Selasa, 05 Juli 2011

MENJADI WIRAUSAHA

PENDAHULUAN

Pada tahun 1998, perekonomian Indonesia memasuki masa yang sangat sulit. Pergantian kekuasaan dari era orde baru ke era reformasi yang disertai dengan krisis multidimensi mengakibatkan pengangguran di mana-mana. Perekonomian yang saat itu terpusat pada usaha-usaha besar dan konglomerasi mengalami kesulitan besar. Konglomerat (pemilik konglomerasi itu) mengalami kesulitan keuangan. Daya beli masyarakat menurun. Perusahaan-perusahaan melakukan Pemutusan Hubungan Kerja (PHK).
Di lain pihakm ketidakpastian sosial politik begitu terasa. Semua orang merasa tidak pasti. Sistem pemerintahan berubah, acuan dan undang-undang berubah. Sikap masyarakat sangat agresif dan investor-investor asing dan dalam negeri pergi meninggalkan Indonesia.
Di tengah-tengah ketidakpastian itu, para sarjana kesulitan mencari pekerjaan. Sebagian besar tidak dapat ditampung. Mereka harus bersaing dengan orang-orang yang telah jauh berpengalaman dalam mencari kerja. Para sarjana itu pun menjadi pengangguran.
Siapakah yang dapat diandalkan bangsa ini untuk mengatasi semua itu?
BENAR! Itulah wirausaha.
Dalam bangunan perekonomian Indonesia saat itu, meskipun kontribusi ekonominya masih terbatas, ada jutaan orang yang menggeluti usaha mikro, kecil dan menengah. Merekalah andalan perekonomian Indonesia. Usaha-usaha itu belum memiliki karyawan dalam jumlah besar, dipimpin seorang atau beberapa orang wirausaha. Mereka mandiri, tahan banting, fleksibel dalam bergerak, efisien karena dikerjakan dengan seluruh anggota keluarga, tidak bergantung pada utang, dan berbasiskan sumber daya lokal.
Memang sebagian besar UMKM saat itu belum dikelola secara modern, tetapi mereka bebas dari krisis karena ciri-ciri seperti di atas. Sebagian besar dari mereka belum menerapkan manajemen modern (misalnya pemisahan harta dan pengaturan manajemen yang terpisah), belum membangun brand (merek), belum memiliki pencatatan keuangan yang tertata baik (accounting), belum memiliki pembagian kerja yang tertulis, belum ada SOP (Standard Operating Procedure), belum memakai knowledge management, dan seterusnya.
Namun, krisis ekonomi justru menyadarkan mereka akan pentingnya semua itu. Mereka bahkan mampu mengambil porsi yang lebih besar, merekrut karyawan lebih banyak, dan seterusnya. Ekonomi UMKM menjadi tumpuan dan pilihan penting bagi para sarjana untuk hidup sejahtera, lebih mandiri, dan menolong banyak orang dalam mengatasi pengangguran. Bukan dengan menjadi karyawan, melainkan menjadi pengusaha.

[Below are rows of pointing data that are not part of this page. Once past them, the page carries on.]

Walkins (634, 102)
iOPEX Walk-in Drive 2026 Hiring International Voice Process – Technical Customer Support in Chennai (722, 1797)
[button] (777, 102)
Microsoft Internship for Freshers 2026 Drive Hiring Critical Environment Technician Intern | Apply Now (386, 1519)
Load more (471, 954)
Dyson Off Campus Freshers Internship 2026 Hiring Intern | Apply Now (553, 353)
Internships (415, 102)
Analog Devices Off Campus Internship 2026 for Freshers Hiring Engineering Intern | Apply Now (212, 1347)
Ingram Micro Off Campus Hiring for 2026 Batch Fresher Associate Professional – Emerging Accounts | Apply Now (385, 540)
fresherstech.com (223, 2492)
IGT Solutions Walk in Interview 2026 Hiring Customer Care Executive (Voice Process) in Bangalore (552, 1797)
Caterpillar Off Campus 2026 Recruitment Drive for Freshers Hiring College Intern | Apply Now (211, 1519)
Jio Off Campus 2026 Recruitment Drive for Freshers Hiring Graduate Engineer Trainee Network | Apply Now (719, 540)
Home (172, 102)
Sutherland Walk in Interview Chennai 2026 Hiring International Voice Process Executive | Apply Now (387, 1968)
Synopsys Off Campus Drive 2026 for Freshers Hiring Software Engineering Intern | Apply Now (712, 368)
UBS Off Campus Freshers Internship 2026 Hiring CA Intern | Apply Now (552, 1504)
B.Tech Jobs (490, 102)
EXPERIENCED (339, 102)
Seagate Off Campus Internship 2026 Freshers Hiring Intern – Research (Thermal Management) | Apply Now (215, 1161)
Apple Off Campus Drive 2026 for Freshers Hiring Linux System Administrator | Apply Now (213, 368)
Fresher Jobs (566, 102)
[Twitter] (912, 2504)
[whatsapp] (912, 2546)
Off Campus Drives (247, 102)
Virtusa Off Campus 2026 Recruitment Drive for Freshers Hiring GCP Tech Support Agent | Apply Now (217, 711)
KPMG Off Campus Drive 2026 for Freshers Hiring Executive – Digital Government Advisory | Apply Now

BUKAN SEKEDAR TUMPANGAN HIDUP

Sekalipun UMKM telah menjadi tumpuan hidup yang penting, kami ingin menegaskan bahwa tidak semua orang yang berusaha itu adalah entrepreneur. Kami ingin menegaskan bahwa entrepreneur adalah seorang yang berusaha dengan keberanian dan kegigihan sehingga usahanya mengalami pertumbuhan. Jadi, pertumbuhan adalah kata kuncinya.
Dengan demikian, ada jutaan orang yang memilih tidak bekerja pada orang lain dan membuka usaha sendiri, tetapi mereka belum layak disebut entrepreneur. Kalau mereka hanya sekedar membuka warung, berusaha seadanya, sekedar untuk hidup, maka mereka hanyalah pedagang biasa. Ciri-ciri mereka adalah usaha dan stagnant, tak ada perubahan dari waktu ke waktu, dan dikerjakan tanpa rencana kemajuan sama sekali.
Seorang entrepreneur adalah seorang yang "moving forward", maju terus ke depan. Usahanya tumbuh dari waktu ke waktu, dari satu kedai menjadi lima, sepuluh, seratus, lalu seribu. Dari warung kecil menjadi usaha besar. Dari lima karyawan menjadi puluhan, ratusan, atau mungkin saja ribuan karyawan. Tak peduli apakah dia seniman, wartawan, pekerja sosial, atau industriawan. Siapa saja yang melakukannya, dia bisa disebut entrepreneur asalkan bertumpu pada fondasi pertumbuhan.
Oleh karena itu, konsep entrepreneur dikenal luas, mulai dari business entrepreneur, creative entrepreneur, technopreneur, sampai social entrepreneur.